Exercise directions —
Lines below that hold the word "profile" must be copied in full.

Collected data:
_ _ _ _

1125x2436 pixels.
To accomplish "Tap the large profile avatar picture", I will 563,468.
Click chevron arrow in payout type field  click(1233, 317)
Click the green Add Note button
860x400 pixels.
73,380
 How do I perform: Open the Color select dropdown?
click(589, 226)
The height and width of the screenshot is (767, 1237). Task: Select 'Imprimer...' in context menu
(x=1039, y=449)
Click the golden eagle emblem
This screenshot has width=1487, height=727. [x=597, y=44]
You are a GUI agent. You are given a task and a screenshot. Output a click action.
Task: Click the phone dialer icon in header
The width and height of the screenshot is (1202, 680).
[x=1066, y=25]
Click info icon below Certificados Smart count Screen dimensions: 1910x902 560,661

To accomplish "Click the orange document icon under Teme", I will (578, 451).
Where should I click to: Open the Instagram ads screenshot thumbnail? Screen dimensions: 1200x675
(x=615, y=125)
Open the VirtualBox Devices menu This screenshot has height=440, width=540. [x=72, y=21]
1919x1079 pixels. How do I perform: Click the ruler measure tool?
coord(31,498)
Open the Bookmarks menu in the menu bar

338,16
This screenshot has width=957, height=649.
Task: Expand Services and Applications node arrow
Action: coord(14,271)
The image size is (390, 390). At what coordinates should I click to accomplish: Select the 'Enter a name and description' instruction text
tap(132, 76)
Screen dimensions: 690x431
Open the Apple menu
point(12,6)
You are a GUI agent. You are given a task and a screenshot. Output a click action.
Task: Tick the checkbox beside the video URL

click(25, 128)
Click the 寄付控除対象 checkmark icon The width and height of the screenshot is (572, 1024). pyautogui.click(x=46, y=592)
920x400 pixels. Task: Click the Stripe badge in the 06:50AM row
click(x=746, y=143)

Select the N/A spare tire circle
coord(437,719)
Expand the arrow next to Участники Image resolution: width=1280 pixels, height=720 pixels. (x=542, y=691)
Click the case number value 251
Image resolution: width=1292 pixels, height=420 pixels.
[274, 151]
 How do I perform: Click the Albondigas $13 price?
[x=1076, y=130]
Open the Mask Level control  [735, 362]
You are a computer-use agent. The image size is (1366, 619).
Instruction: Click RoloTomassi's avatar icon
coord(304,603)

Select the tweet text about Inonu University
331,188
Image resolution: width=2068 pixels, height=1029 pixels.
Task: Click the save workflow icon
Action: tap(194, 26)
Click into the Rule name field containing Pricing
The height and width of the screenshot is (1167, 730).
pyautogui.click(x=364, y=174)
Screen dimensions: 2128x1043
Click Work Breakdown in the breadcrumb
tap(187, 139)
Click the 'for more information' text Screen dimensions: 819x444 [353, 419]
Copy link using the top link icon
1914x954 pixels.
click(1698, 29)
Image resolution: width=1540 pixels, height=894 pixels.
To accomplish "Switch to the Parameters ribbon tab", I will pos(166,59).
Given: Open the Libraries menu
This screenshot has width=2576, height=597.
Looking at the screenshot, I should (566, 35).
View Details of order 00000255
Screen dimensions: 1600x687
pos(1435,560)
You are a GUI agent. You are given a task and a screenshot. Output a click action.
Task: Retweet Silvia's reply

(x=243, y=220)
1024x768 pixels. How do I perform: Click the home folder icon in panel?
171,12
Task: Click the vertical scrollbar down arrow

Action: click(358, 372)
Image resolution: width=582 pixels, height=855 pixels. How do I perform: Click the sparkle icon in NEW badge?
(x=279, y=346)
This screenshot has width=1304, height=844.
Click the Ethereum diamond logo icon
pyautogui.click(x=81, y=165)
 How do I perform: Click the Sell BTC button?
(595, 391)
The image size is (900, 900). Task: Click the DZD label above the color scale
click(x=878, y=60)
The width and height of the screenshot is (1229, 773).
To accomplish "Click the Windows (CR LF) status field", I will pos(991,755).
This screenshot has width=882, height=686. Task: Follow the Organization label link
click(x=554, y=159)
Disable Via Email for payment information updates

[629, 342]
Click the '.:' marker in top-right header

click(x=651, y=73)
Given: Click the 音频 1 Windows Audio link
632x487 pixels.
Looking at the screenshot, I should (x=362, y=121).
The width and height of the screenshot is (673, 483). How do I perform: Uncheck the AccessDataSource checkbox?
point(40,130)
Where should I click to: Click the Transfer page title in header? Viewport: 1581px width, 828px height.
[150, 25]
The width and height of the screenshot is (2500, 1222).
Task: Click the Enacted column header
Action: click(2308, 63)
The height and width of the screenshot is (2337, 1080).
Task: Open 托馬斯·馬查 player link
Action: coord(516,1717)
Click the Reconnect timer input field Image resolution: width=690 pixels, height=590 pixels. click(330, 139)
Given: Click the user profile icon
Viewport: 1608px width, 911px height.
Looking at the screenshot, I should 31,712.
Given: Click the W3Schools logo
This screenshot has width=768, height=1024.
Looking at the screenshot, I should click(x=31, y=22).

_ _ _ _

Finished task —
To accomplish "Tap the large profile avatar picture", I will 563,468.
Given: Click the user profile icon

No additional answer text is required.